CADSmith: Multi-Agent CAD Generation with Programmatic Geometric Validation

Imagine you want to build a custom piece of furniture, like a complex bookshelf with specific dimensions, curved shelves, and precise holes for bolts. You ask a very smart, but slightly scatterbrained, AI assistant to write the instructions for a robot to build it.

In the past, if you asked an AI to do this, it would try to write the instructions once, hand them to the robot, and hope for the best.

The Problem: The AI often gets the math wrong (the shelf is 2 inches too short) or the logic wrong (the robot tries to glue a piece that doesn't exist). The robot might crash, or build something that looks okay from a distance but falls apart if you touch it.
The Old Way: You'd look at the broken shelf, say "Oops," and ask the AI to try again from scratch. It's slow, and the AI keeps making the same mistakes because it doesn't "know" exactly why it failed.

- Task details:
Render this sentence from the CADSmith article above in Spanish: "In the past, if you asked an AI to do this, it would try to write the instructions once, hand them to the robot, and hope for the best."

- Recorded information:

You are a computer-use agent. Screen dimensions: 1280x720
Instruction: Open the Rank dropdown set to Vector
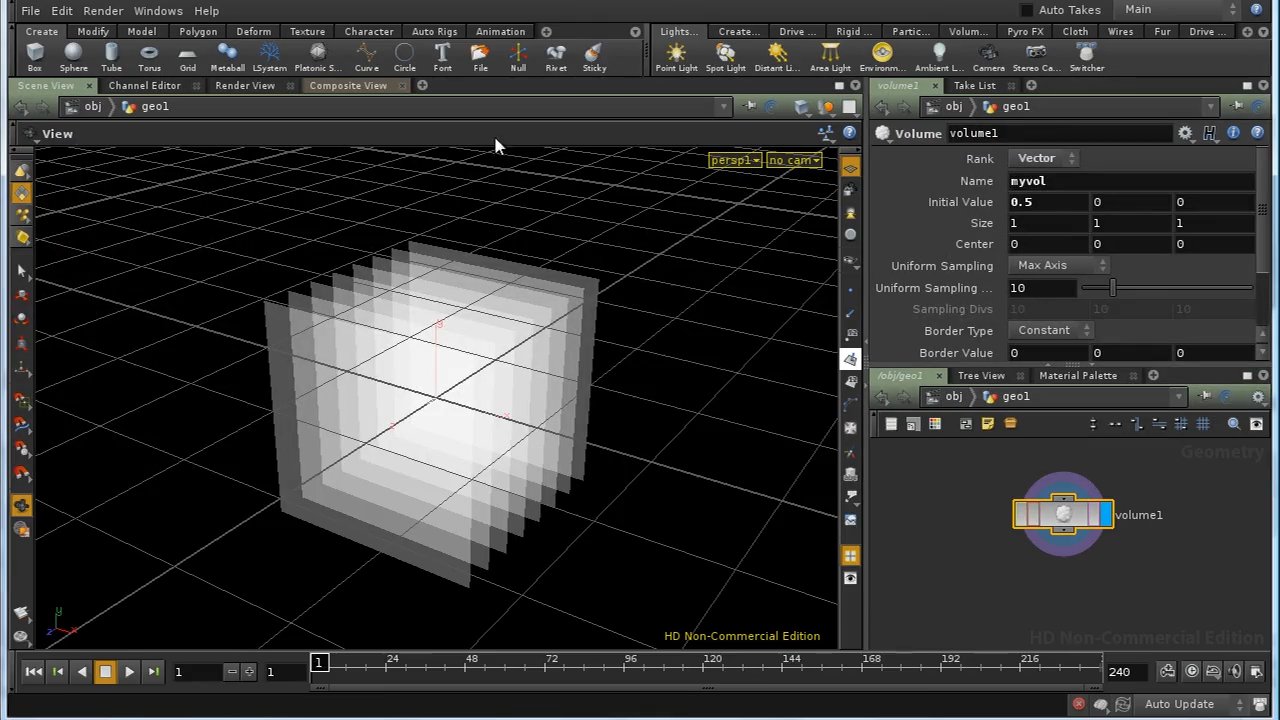point(1045,158)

- Exercise solution:
En el pasado, si le pedías a una IA que hiciera esto, intentaba escribir las instrucciones una sola vez, entregárselas al robot y esperar lo mejor.